Do your homeworkRound One of registration for 2014 entry into the Boston Public Schools just ended. The most sought after kindergarten seats in the BPS have been filled using a new assignment system. Those who have not yet registered (or won’t register at all) will fill the remaining seats. The District will spin the transition as a great success, especially in the North End, Charlestown and East Boston, where necessary adjustments were made in the system approved by the School Committee. I agree that Charlestown and the North End did quite well in the new system, but East Boston??? I’m not so sure about Eastie.  
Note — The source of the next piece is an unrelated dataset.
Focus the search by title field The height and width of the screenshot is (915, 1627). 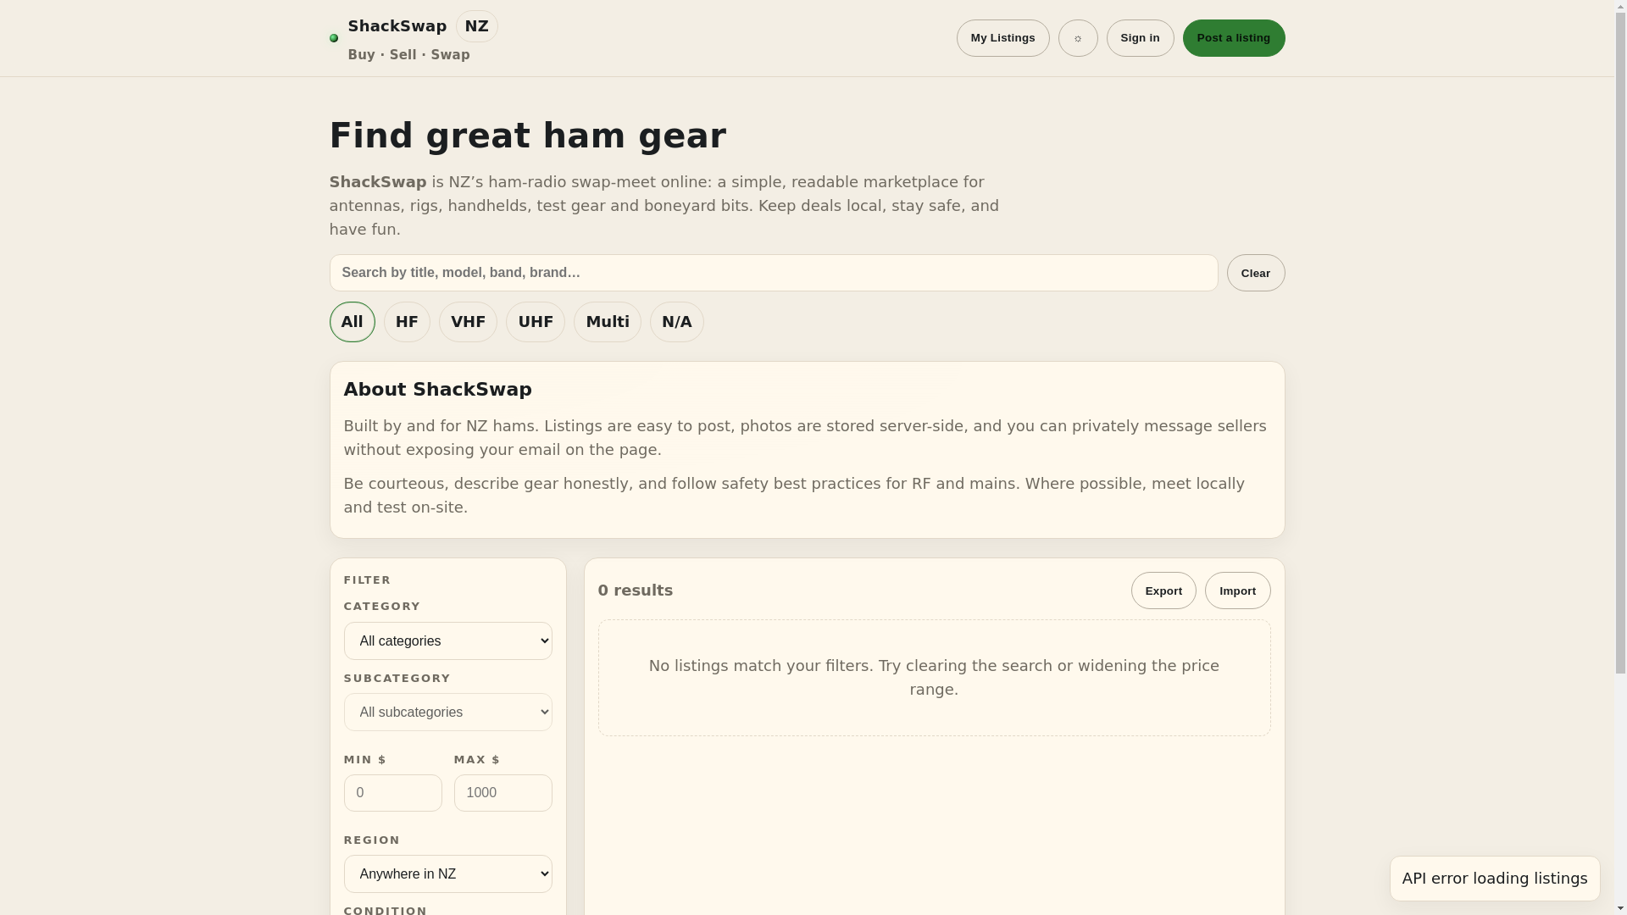pos(774,273)
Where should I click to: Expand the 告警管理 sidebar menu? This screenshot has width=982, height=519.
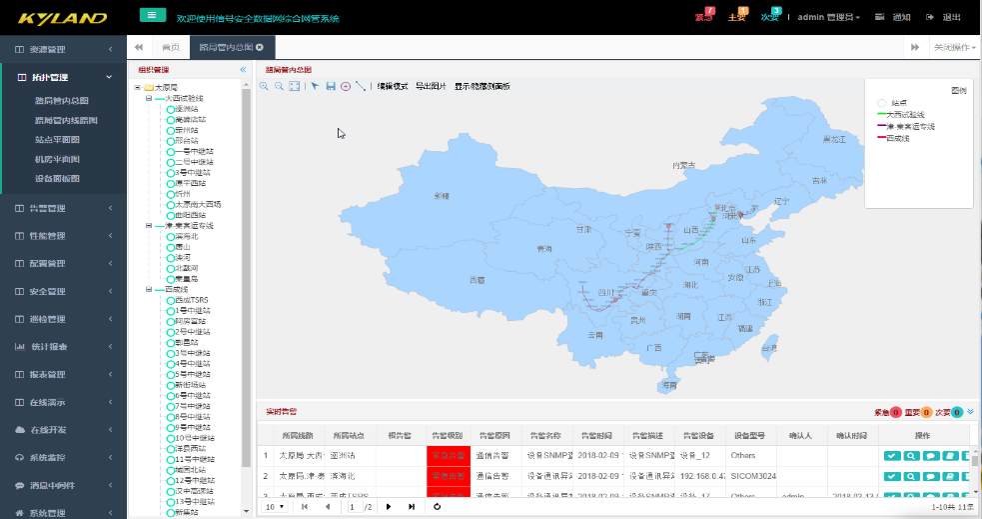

You probably remember the news about the meeting last year when the Boston School Committee voted to change its approach to assignment with dozens of demonstrators shouting outside the windows of its Court Street hideaway. It was Boston politics at its chaotic and emotional best. That evening, the Committee voted to accept a new Home-Based system of assignment recommended by the Mayor’s EAC and then Superintendent, Carol Johnson. The new system had many problems, but one thing that at least I liked about the new system was that the School Committee followed the recommendation of the Super to scrap the walk-zone preference as a factor in school assignment.

The BPS has put up a new website that allows parents to go online, see their school choices and, ultimately prioritize the choices in their basket. Despite many bugs, this site seems to work better than I, for one, expected. As is often the case, the problem is not so much the website, but the way the system has been set up to bring children into the system.

Make no mistake, precisely because it is home-based, the new system favors people who live close to quality schools. That said, the new system supposedly avoided the double-whammy of being home-based and then also giving a walk-zone preference. That wasn’t enough for many in the city, who saw the new system as one more example of the operation of institutional racism in the BPS.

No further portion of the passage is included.